> [AIM OF THE EXERCISE] Once the line containing "1456x819 pixels. Task: Open" is found, please copy it and all lines after it through the end of the records, exactly, leaving out pictures.
# # # #
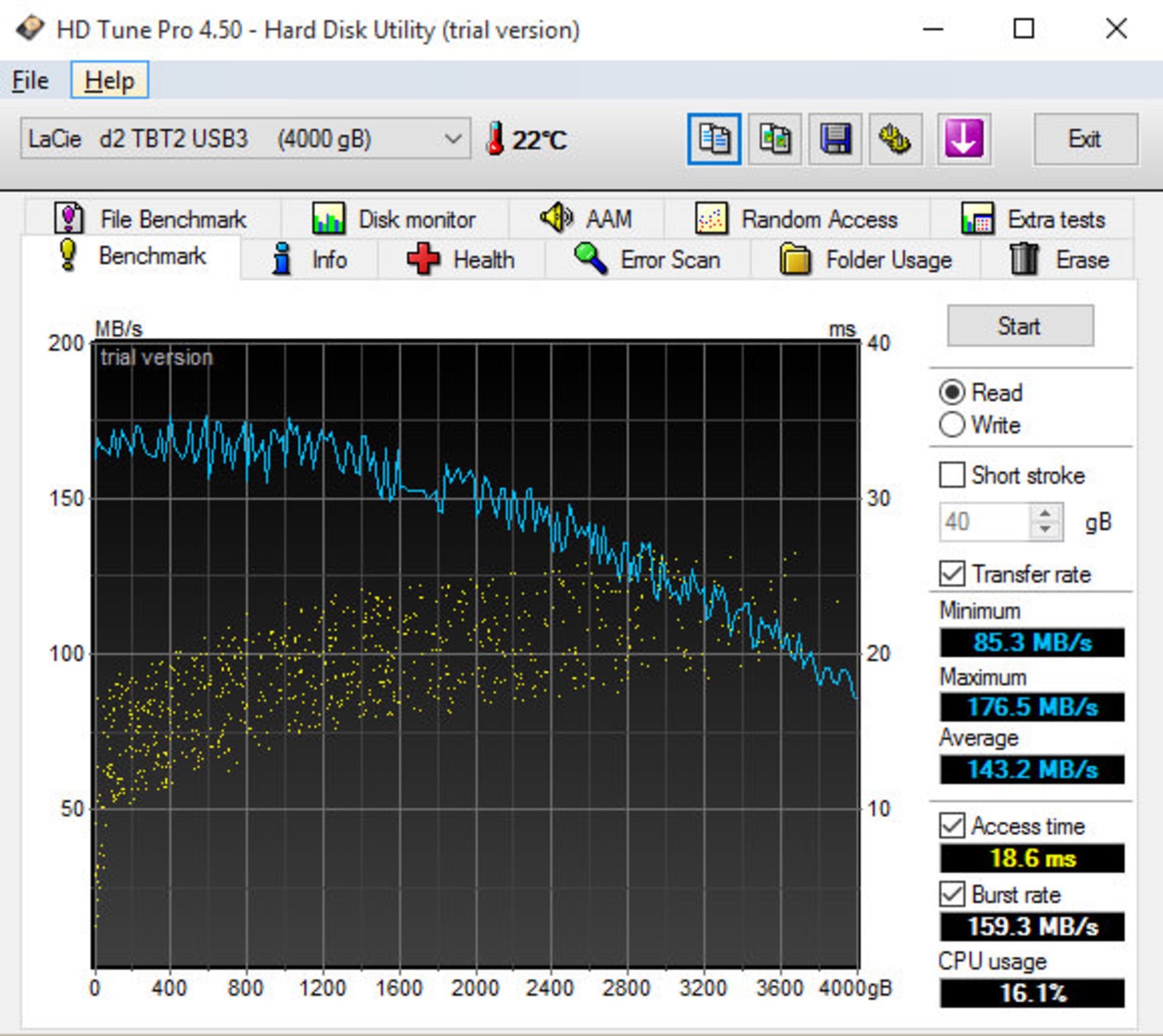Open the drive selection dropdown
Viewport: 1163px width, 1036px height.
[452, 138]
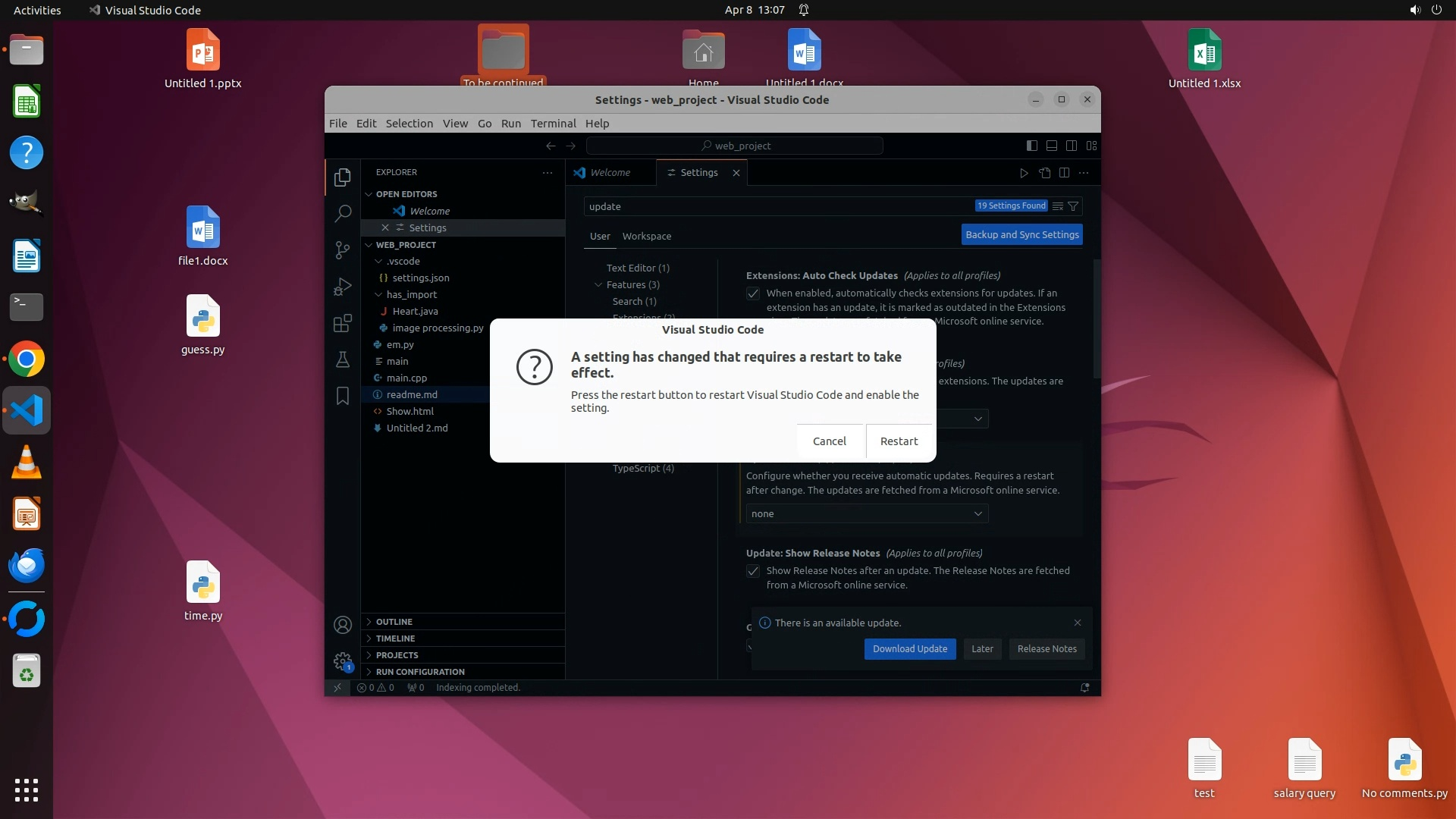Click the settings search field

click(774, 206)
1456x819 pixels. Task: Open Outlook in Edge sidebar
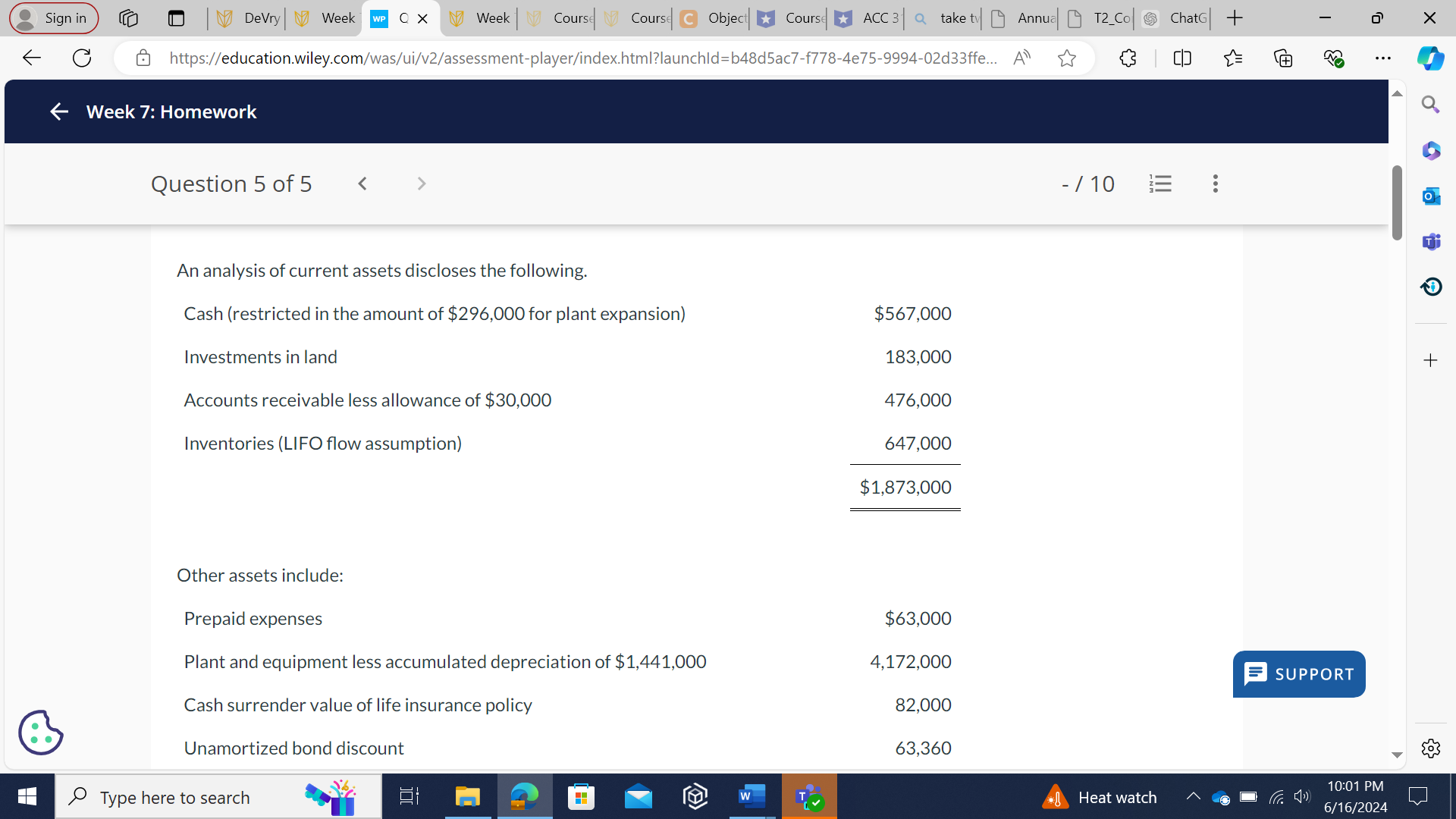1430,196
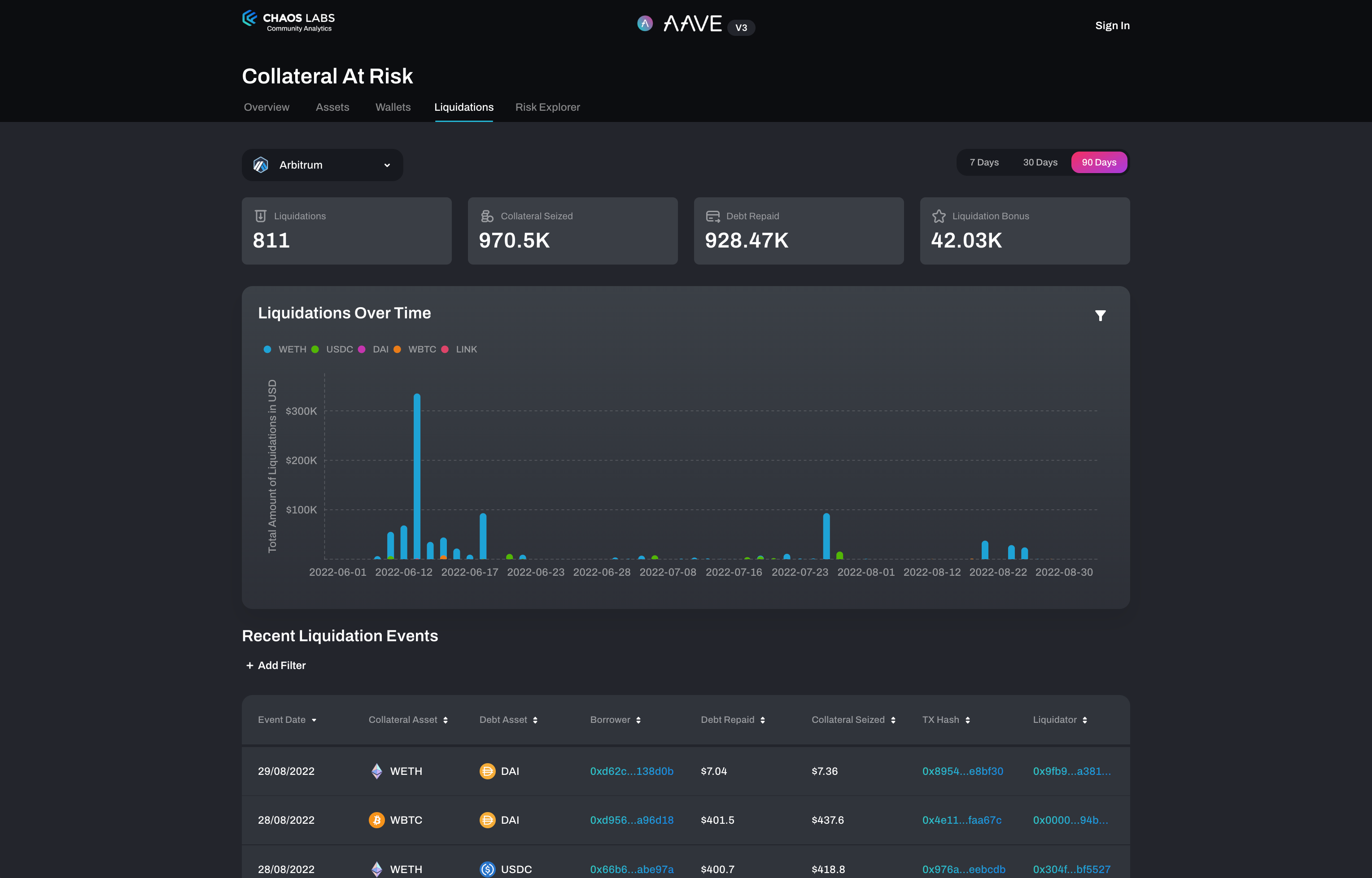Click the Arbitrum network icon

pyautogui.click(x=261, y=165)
# # # #
> [SOLUTION]
1456x819 pixels. Task: Open Outlook in Edge sidebar
1430,196
Click the Arbitrum network icon

pyautogui.click(x=261, y=165)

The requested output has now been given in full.